Nowe wątki, dużo zawiłości i brawury – takie będą najnowsze odcinki serialu „Ojciec Matusz”. Ekipa pracuje w Sandomierzu. Efekty będzie można obejrzeć wiosną przyszłego roku.
Jeden z filmowych policjantów Jędrzej Taranek uważa, iż nagrywane teraz odcinki spełnią oczekiwania miłośników tego serialu i to z nadwyżką, ponieważ dużo się będzie działo, będzie śmiesznie, strasznie i wzruszająco. Bartłomiej Firlet, który także jest jednym z serialowych policjantów powiedział, iż widzowie będą mogli zobaczyć m.in. pościgi i to w kilka samochodów.

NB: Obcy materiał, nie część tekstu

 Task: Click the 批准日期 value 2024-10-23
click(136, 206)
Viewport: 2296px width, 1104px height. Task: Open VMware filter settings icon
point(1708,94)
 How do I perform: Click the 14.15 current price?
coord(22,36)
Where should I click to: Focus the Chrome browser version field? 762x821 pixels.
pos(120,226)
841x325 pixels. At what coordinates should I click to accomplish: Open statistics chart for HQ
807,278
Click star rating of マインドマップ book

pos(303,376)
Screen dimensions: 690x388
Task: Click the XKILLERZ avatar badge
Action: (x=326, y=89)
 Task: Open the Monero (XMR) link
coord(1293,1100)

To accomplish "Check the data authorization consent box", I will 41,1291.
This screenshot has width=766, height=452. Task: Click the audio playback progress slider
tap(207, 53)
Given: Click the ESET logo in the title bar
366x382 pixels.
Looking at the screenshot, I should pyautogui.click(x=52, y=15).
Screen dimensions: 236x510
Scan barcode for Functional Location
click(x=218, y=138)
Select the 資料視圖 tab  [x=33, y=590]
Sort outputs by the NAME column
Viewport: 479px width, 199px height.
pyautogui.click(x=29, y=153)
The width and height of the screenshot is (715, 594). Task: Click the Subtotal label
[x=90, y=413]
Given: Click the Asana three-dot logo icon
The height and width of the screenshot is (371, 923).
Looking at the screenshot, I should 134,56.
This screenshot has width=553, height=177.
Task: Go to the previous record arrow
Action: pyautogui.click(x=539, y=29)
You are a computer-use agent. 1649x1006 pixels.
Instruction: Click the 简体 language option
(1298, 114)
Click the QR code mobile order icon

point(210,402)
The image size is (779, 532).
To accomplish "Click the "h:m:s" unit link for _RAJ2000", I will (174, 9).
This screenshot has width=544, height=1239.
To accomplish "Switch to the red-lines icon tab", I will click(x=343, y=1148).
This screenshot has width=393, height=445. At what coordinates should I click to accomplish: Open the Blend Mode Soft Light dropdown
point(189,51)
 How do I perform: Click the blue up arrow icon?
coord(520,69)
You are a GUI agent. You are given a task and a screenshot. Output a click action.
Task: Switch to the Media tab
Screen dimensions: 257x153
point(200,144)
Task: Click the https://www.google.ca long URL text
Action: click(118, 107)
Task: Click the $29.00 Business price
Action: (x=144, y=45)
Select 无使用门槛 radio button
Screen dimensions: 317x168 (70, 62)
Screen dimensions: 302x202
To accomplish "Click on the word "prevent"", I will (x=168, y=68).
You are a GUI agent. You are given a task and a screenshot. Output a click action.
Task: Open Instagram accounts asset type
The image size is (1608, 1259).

– Mieszkańcy Sandomierza, którzy nas obserwowali przy pracy mogli zobaczyć jednego dnia wiele akcji, których byliśmy bohaterami. Pościgi były bardzo brawurowe, choćby w trzy auta – powiedział aktor.
Pracujący w filmowej kurii diecezjalnej ksiądz Jacek, grany przez Piotra Kozłowskiego w jednym z odcinków będzie zmuszony zmierzyć się ze swoją przeszłością. Wszystko za sprawą swojej siostry, granej przez Beatę Deskur, która odwiedzi duchownego w Sandomierzu.
– Serialowa siostra to wyjątkowo wredny charakter, ale ksiądz Jacek też łatwy nie jest – stwierdziła aktorka.
Artur Żmijewski – odtwórca głównej roli podkreślił, iż dla niego miłe są spontaniczne spotkania z publicznością, która przyjeżdża specjalnie, aby obserwować pracę ekipy z różnych stron kraju, a ostatnio zdarzyli się choćby fani z Kanady.
Filmowców można spotkać w różnych miejscach starego miasta np. w samym rynku, w sąsiedztwie zamku, czy katedry. Część ujęć tym razem kręcona była również w podsandomierskiej wiosce Góry Wysokie, w tamtejszej winnicy. Praca nad nowymi odcinkami serialu „Ojciec Mateusz” w Sandomierzu potrwa do piątku (26 września). Ekipa wróci do miasta w listopadzie lub w grudniu.
Serial kręcony jest od 18 lat, emitowany na antenie TVP1.